Chapter 2. Types of Compositors

Table of Contents

System Compositor
Session Compositor
Embedding Compositor

Compositors come in different types, depending on which role they play in the overall architecture of the OS. For instance, a system compositor can be used for booting the system, handling multiple user switching, a possible console terminal emulator and so forth. A different compositor, a session compositor would provide the actual desktop environment. There are many ways for different types of compositors to co-exist.

In this section, we introduce three types of Wayland compositors relying on libwayland-server.

System Compositor

A system compositor can run from early boot until shutdown. It effectively replaces the kernel vt system, and can tie in with the systems graphical boot setup and multiseat support.

A system compositor can host different types of session compositors, and let us switch between multiple sessions (fast user switching, or secure/personal desktop switching).

A linux implementation of a system compositor will typically use libudev, egl, kms, evdev and cairo.

For fullscreen clients, the system compositor can reprogram the video scanout address to read directly from the client provided buffer.

Session Compositor

A session compositor is responsible for a single user session. If a system compositor is present, the session compositor will run nested under the system compositor. Nesting is feasible because the protocol is asynchronous; roundtrips would be too expensive when nesting is involved. If no system compositor is present, a session compositor can run directly on the hardware.
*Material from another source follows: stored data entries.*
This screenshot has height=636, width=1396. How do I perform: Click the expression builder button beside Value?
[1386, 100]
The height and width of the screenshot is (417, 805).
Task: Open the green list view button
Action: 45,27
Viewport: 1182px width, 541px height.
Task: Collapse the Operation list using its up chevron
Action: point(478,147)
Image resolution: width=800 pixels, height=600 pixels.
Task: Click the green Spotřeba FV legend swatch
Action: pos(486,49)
X applications can continue working under a session compositor by means of a root-less X server that is activated on demand.

Possible examples for session compositors include

  • gnome-shell

  • moblin

  • kwin

  • kmscon

  • rdp session

  • Weston with X11 or Wayland backend is a session compositor nested in another session compositor.

  • fullscreen X session under Wayland

Embedding Compositor

X11 lets clients embed windows from other clients, or lets clients copy pixmap contents rendered by another client into their window. This is often used for applets in a panel, browser plugins and similar. Wayland doesn't directly allow this, but clients can communicate GEM buffer names out-of-band, for example, using D-Bus, or command line arguments when the panel launches the applet. Another option is to use a nested Wayland instance. For this, the Wayland server will have to be a library that the host application links to. The host application will then pass the Wayland server socket name to the embedded application, and will need to implement the Wayland compositor interface. The host application composites the client surfaces as part of it's window, that is, in the web page or in the panel. The benefit of nesting the Wayland server is that it provides the requests the embedded client needs to inform the host about buffer updates and a mechanism for forwarding input events from the host application.

An example for this kind of setup is firefox embedding the flash player as a kind of special-purpose compositor.